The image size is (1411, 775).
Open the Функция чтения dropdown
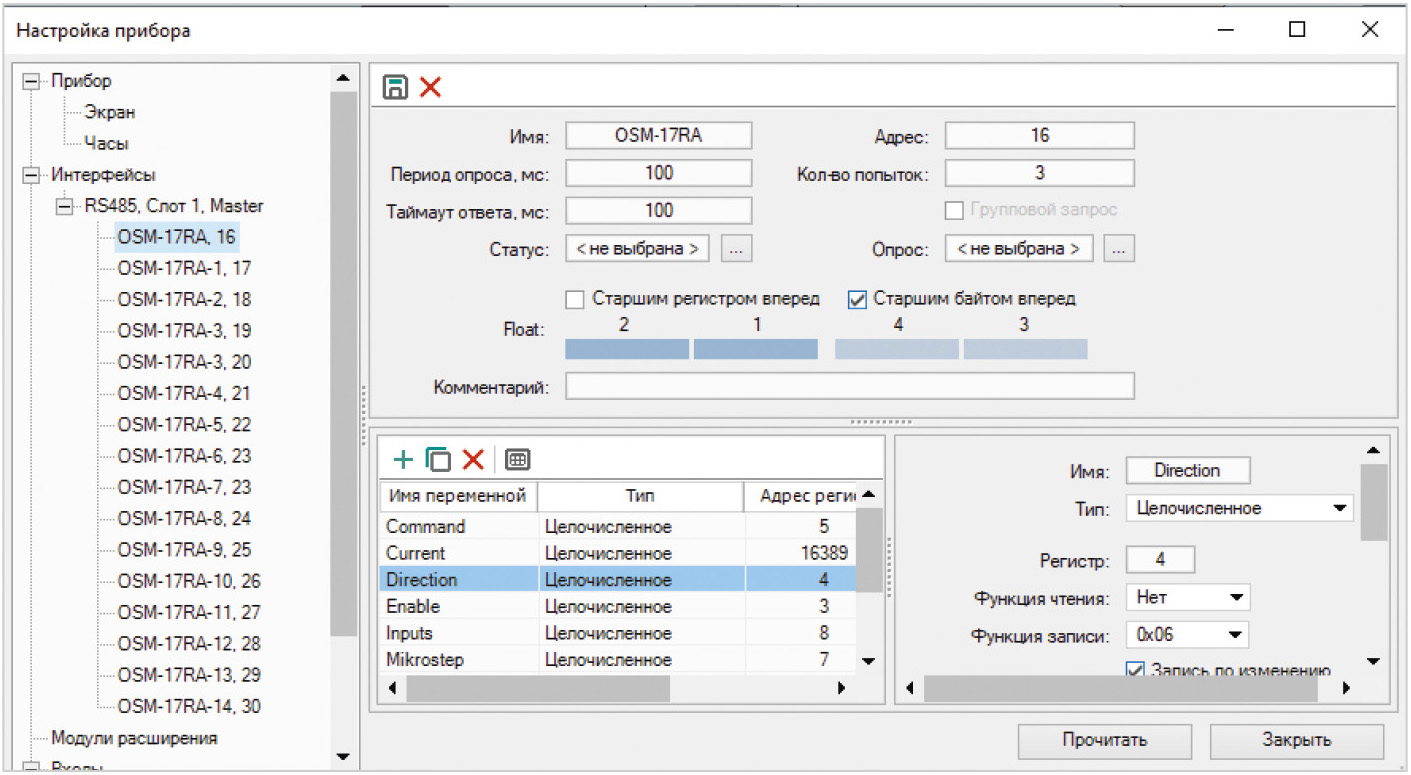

——

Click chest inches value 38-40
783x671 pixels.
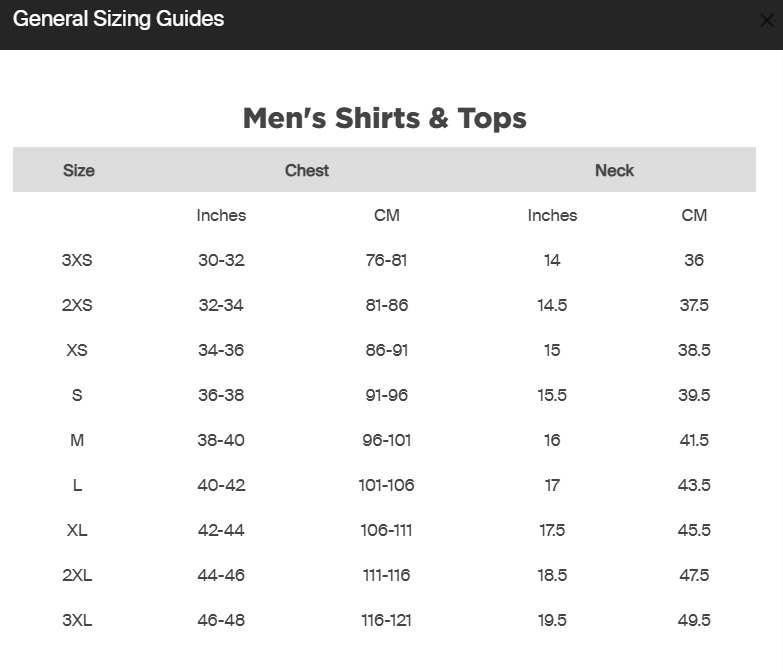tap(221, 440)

——

TASK REQUIREMENTS | Can you update everything from the line containing "The image size is (1411, 775)." down to the line containing "Open the Функция чтения dropdown" by replacing "dropdown" with "menu", leaving the rest of those lines unchanged?

EXERCISE OUTPUT |
The image size is (1411, 775).
Open the Функция чтения menu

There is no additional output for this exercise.